» Material to process:
++++++++++

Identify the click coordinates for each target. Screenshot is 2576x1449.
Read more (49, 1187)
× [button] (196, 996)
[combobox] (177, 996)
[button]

++++++++++

» Exercise: Each and every entry needs to be repeated exactly.

» Solution for this problem:
Identify the click coordinates for each target. Screenshot is 2576x1449.
Read more (49, 1187)
× [button] (196, 996)
[combobox] (177, 996)
[button]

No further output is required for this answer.